Collected data entries:
========

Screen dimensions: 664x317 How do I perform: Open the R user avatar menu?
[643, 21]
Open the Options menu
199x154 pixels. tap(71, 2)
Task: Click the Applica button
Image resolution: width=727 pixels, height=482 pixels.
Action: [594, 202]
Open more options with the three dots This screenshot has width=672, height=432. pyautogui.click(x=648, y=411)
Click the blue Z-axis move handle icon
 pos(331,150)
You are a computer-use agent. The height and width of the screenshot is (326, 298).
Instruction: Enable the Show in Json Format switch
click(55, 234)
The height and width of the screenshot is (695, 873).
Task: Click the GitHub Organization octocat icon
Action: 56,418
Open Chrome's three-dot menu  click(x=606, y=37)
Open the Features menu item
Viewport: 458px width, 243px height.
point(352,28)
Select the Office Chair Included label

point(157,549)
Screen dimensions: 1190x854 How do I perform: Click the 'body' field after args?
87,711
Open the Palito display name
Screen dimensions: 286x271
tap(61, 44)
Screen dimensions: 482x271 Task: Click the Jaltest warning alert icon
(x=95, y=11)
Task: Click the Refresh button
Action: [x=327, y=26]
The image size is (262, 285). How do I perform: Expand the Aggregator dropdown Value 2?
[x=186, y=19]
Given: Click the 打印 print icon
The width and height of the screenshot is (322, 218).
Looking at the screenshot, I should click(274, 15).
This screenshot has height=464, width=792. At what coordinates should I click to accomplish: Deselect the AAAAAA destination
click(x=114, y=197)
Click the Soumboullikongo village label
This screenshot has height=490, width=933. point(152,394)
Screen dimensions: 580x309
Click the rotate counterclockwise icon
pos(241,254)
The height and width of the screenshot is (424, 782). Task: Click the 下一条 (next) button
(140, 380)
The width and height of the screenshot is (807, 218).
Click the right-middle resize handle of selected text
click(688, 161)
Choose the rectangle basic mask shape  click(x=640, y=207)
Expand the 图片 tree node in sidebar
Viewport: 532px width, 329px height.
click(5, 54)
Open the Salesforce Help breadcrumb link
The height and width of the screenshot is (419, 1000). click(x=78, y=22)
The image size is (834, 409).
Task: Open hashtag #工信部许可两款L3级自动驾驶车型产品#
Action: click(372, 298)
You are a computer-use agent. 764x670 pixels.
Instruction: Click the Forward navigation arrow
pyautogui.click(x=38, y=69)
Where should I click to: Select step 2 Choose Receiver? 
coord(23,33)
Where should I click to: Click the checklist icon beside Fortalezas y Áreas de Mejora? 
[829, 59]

========

# What you need to do
The line with "Choose the rectangle" and every line after it up to the end of the entries: output those exactly, and only those.

# Solution for this problem
Choose the rectangle basic mask shape  click(x=640, y=207)
Expand the 图片 tree node in sidebar
Viewport: 532px width, 329px height.
click(5, 54)
Open the Salesforce Help breadcrumb link
The height and width of the screenshot is (419, 1000). click(x=78, y=22)
The image size is (834, 409).
Task: Open hashtag #工信部许可两款L3级自动驾驶车型产品#
Action: click(372, 298)
You are a computer-use agent. 764x670 pixels.
Instruction: Click the Forward navigation arrow
pyautogui.click(x=38, y=69)
Where should I click to: Select step 2 Choose Receiver? 
coord(23,33)
Where should I click to: Click the checklist icon beside Fortalezas y Áreas de Mejora? 
[829, 59]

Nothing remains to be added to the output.